##### DATASET EXCERPTS

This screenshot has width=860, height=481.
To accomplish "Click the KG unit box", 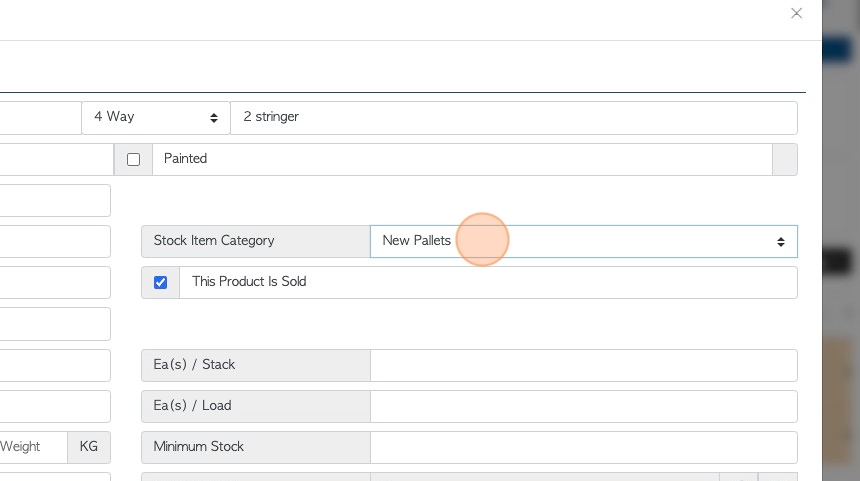I will (x=89, y=447).
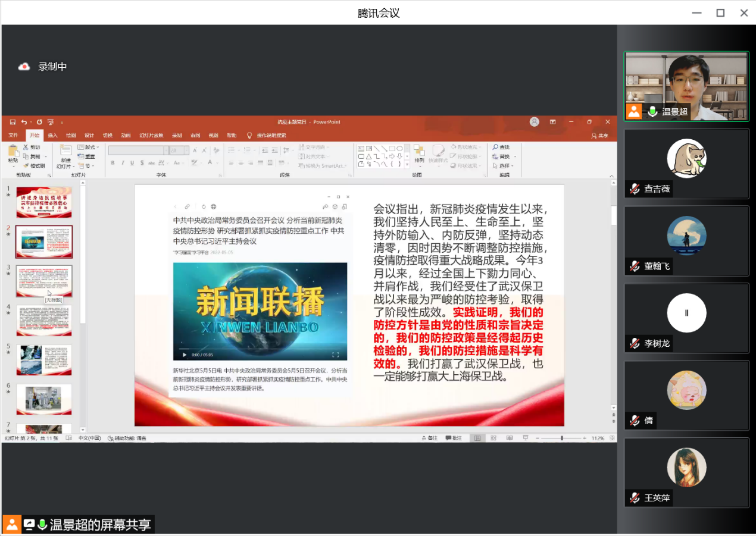Click the Share (共享) button in PowerPoint
This screenshot has width=756, height=536.
click(x=600, y=136)
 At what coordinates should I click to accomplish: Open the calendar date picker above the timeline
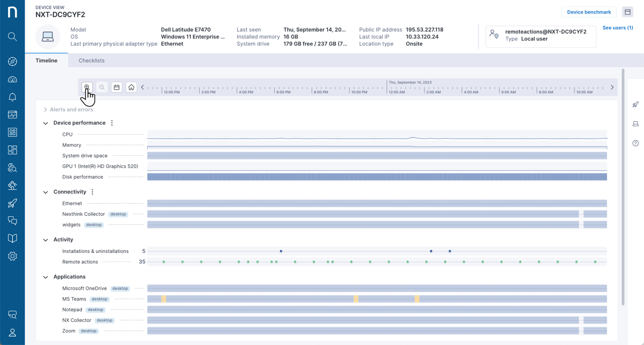[116, 87]
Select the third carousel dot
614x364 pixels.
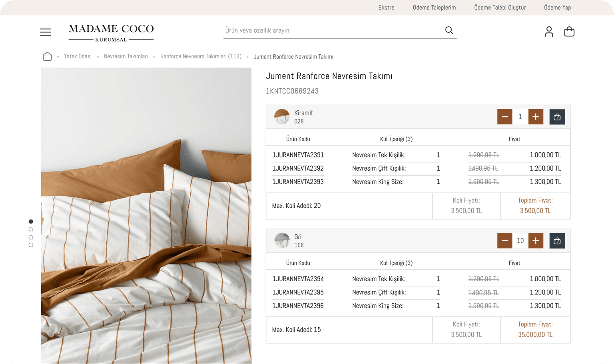pyautogui.click(x=31, y=237)
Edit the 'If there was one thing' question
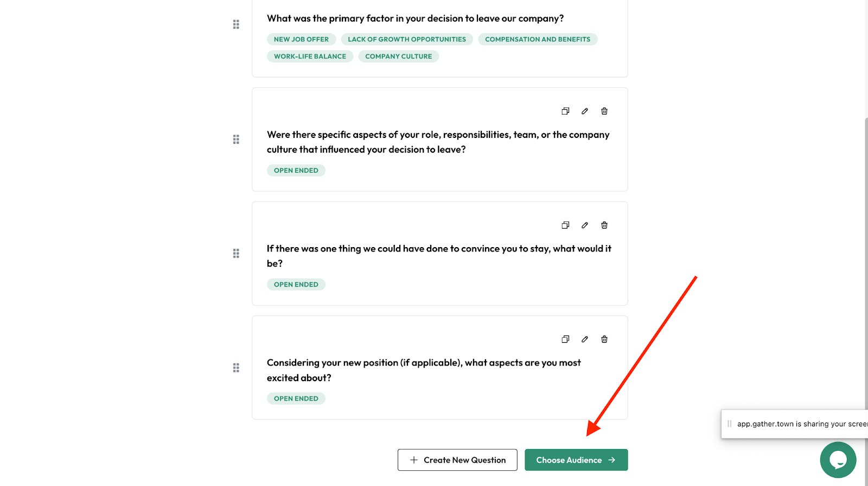 pos(584,225)
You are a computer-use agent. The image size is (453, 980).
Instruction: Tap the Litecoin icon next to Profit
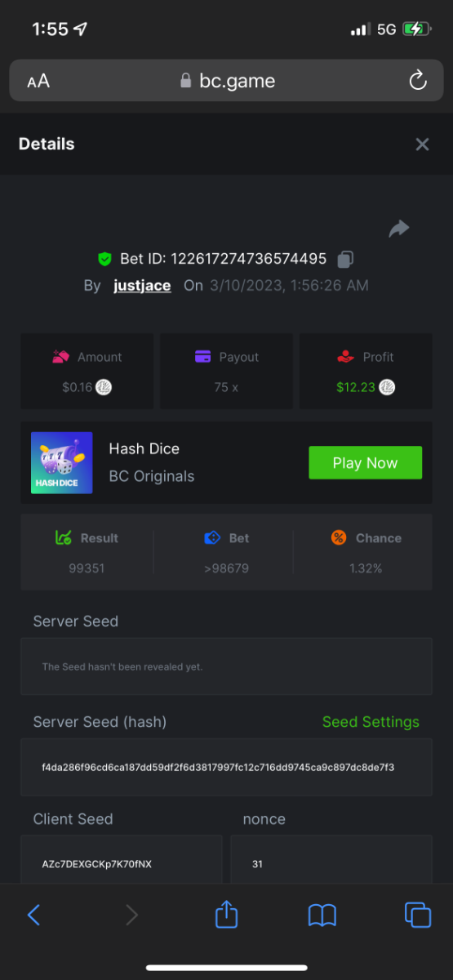(x=387, y=387)
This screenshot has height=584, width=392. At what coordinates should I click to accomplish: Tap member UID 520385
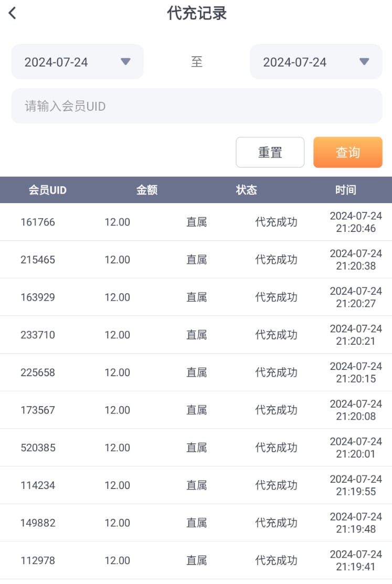pyautogui.click(x=38, y=448)
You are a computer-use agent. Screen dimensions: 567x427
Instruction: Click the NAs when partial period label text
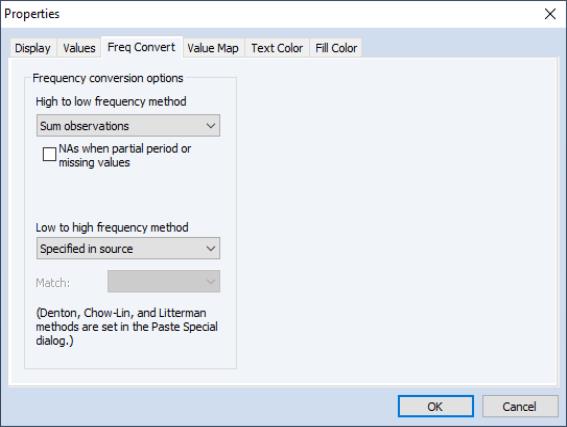(x=125, y=155)
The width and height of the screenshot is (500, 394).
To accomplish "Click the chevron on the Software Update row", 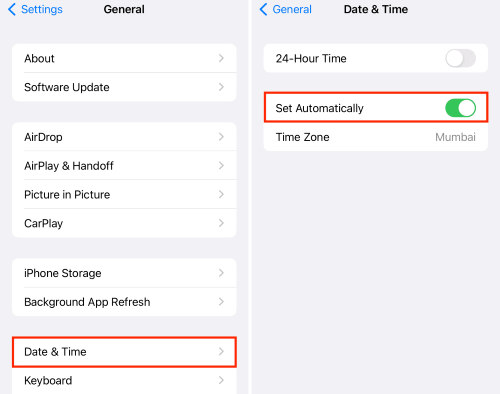I will click(221, 87).
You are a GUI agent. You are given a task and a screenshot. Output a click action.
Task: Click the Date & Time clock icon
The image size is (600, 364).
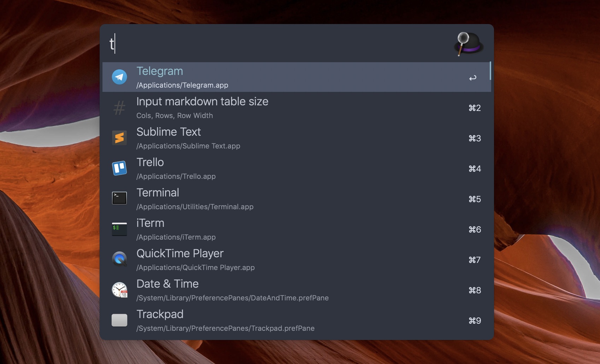point(119,290)
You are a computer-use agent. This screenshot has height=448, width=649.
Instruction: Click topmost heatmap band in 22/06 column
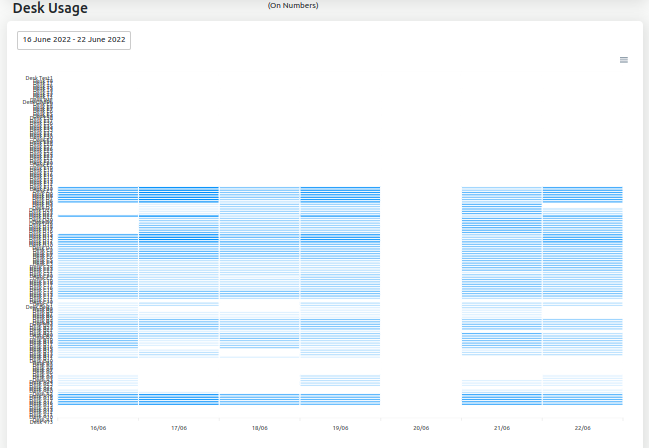click(x=583, y=188)
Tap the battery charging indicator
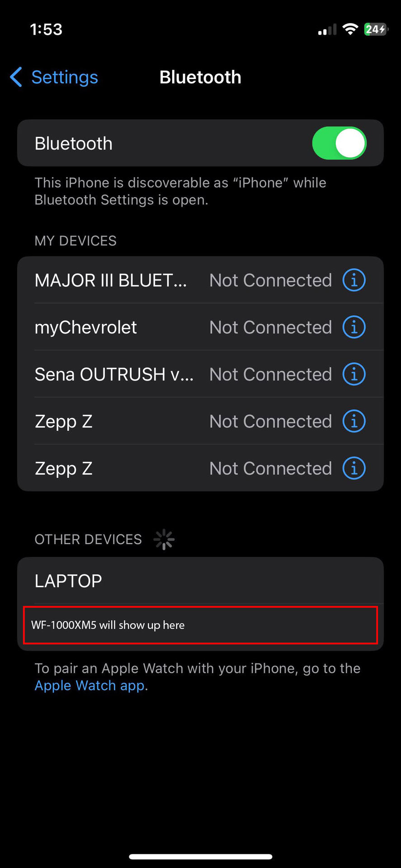This screenshot has width=401, height=868. (x=375, y=29)
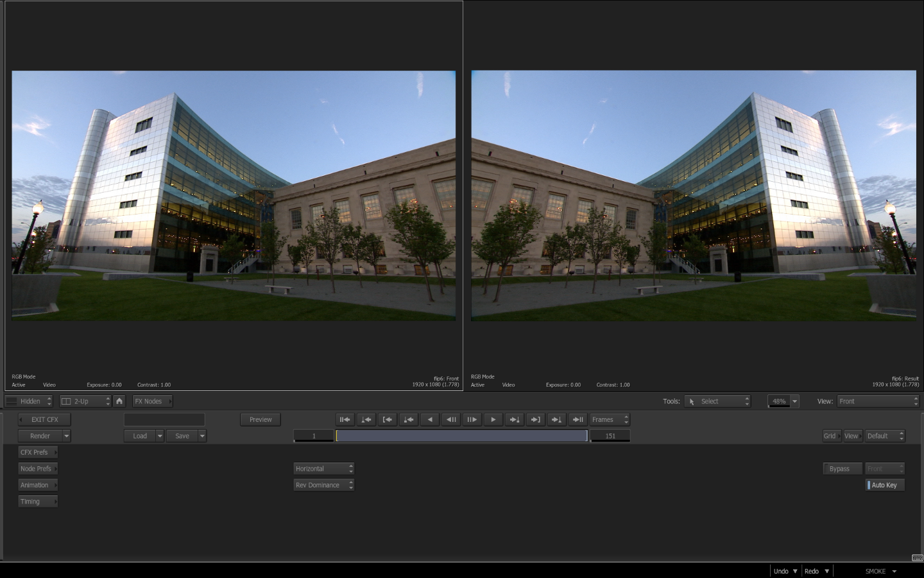Screen dimensions: 924x578
Task: Expand the 48% zoom dropdown arrow
Action: coord(794,401)
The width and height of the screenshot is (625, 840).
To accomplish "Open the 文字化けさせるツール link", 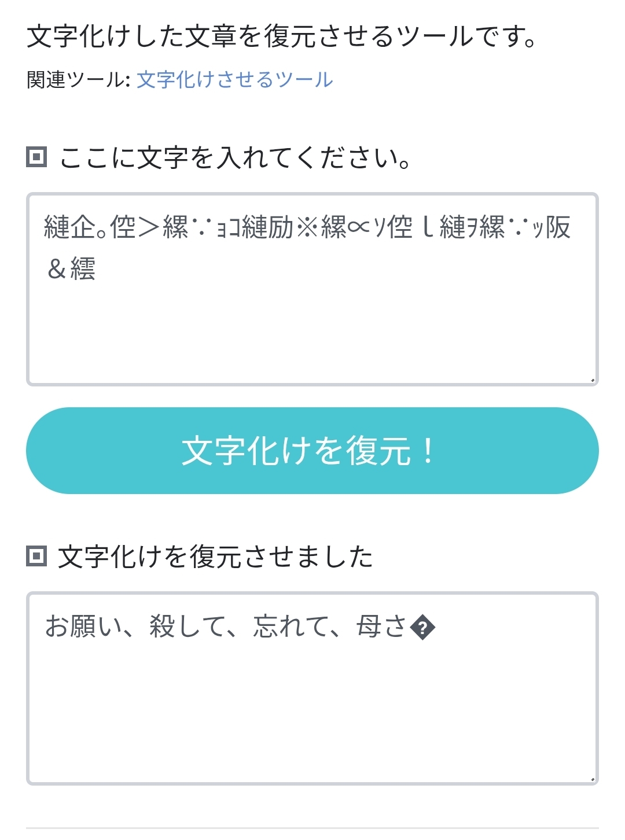I will [x=234, y=80].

##########

=== PROBLEM DESCRIPTION ===
Filter the listing above so that only lines holding the word "agent" remain, and report those lines.

=== TASK RESULT ===
You are a computer-use agent. The image size is (453, 980).
You are a computer-use agent. Screen dimensions: 567x427
You are a GUI agent. You are given a task and a screenshot. Output a click action.
You are a computer-use agent. This screenshot has height=448, width=649.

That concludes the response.